Highlight of a paper series on epistemic reasoning for multirobot systems
Recently, I’ve been reading a series of papers by Lauren Bramblett, Nicola Bezzo, and their collaborators, on improving multirobot systems using epistemic reasoning - that is, reasoning about other robots’ knowledge and beliefs. This line of work is quite far from my research area; however, given the papers’ references to epistemic logic and my interest in logic in general and background in embedded systems, it appeared to be an interesting read. I was not disappointed, quite the contrary - the papers surprised me.
Context
Imagine having a fleet of unmanned vehicles (say, drones or ground vehicles) and wanting to use them to (1) cover a large, partially unknown geographical area, (2) search for things to do in the area (“tasks”) and (3) do these. In the beginning, one might have a centrally-computed plan saying which vehicles go where; however, the vehicles may run into issues executing the plan and may have to adapt the original plan. In such case, if communication becomes unavailable, the local change in one vehicle’s plan may break assumptions or expectations of the other vehicles, endangering or slowing down the fleet’s mission.
In more concrete terms, the mission of the fleet might be, for example:
- localizing places in a forest where a fire might be starting, possibly stopping the fire;
- localizing and rescuing wounded soldiers on a battlefield;
- finding lost tourists in mountains, possibly leading them to safety
The area would be known only partially, due to factors like
- fallen trees blocking roads in the forest;
- buildings or bridges that were destroyed because of a war;
- unexpected terrain differences because of heavy rain (water, mud, …).
And the communication might be unavailable due to weather, intentional electromagnetic interference, or large distance between the vehicles.
In that line of work, the authors address the question: “Can the robots use the notion of belief about other robots, and beliefs about beliefs of other robots, to compensate for the unavailability of communication”? To that end, they propose to use dynamic epistemic logic to reason about (possibly higher-order) beliefs of robots. But not in the way I expected.
The surprise
When I first run into this line of work, I though that the robots would hold some beliefs represented as logical formulas, that these formulas would get transformed in the lucky situation when communication with other robots works, and that this collection of beliefs would be queried, in the PROLOG-style, time from time, to yield useful information. But I was wrong, this is not how the papers work with beliefs at all!
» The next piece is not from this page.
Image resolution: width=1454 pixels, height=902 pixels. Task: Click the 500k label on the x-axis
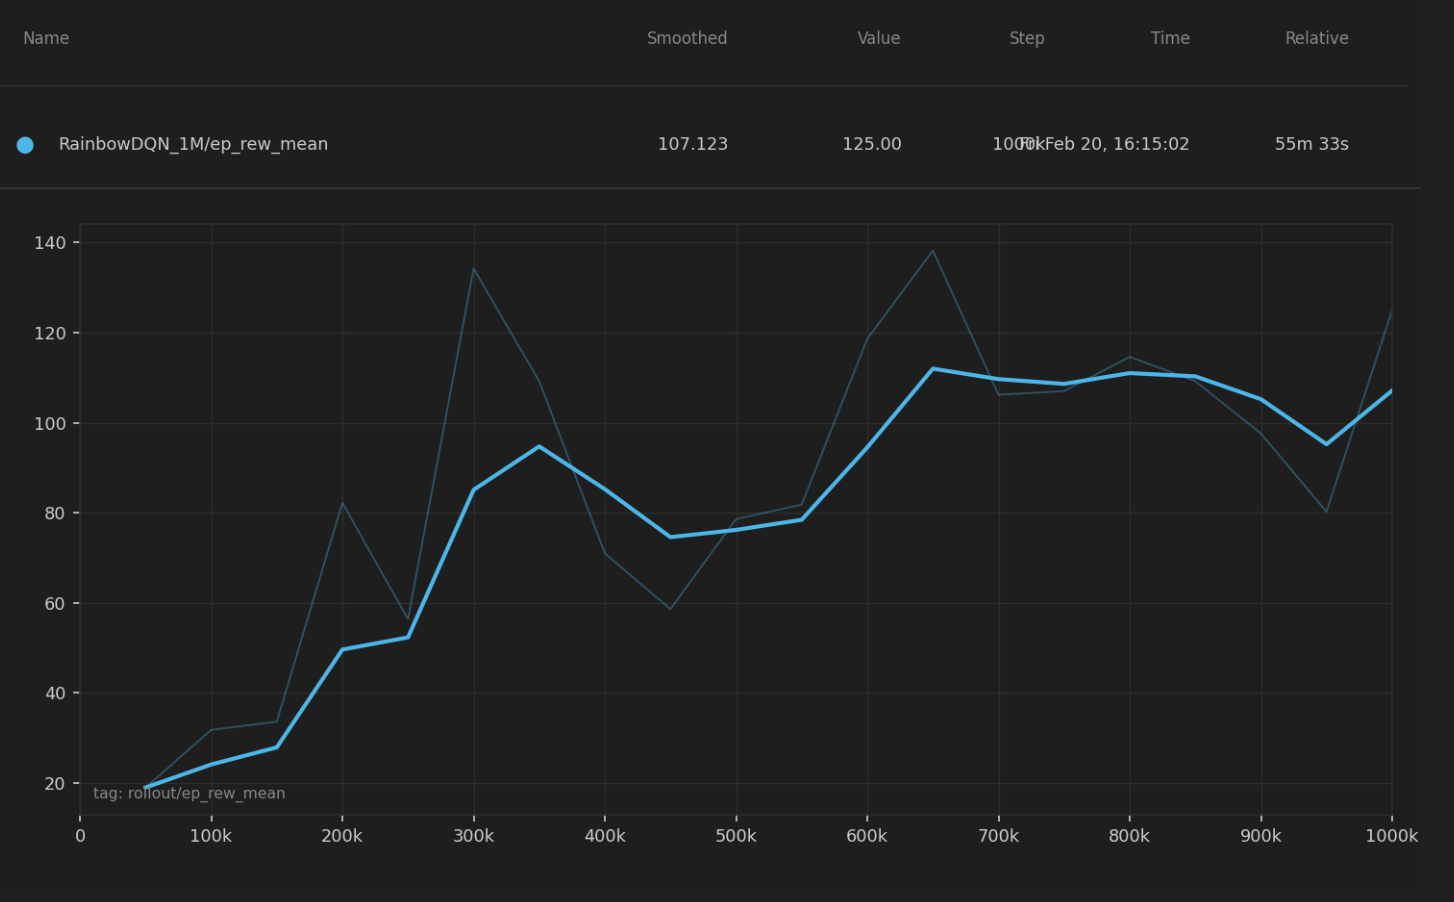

Instead, each robots holds the collection of worlds they consider possible, explicitly. Each such world contains information about the state about the other robots; the state includes basic information such as position and velocity, but also the map of environment as the robot understands it, and also beliefs of other robots about all robots. That is quite a lot of information to keep and update! Indeed, in the experiments, the number of robots is kept quite low (~5) to keep the computational cost tractable.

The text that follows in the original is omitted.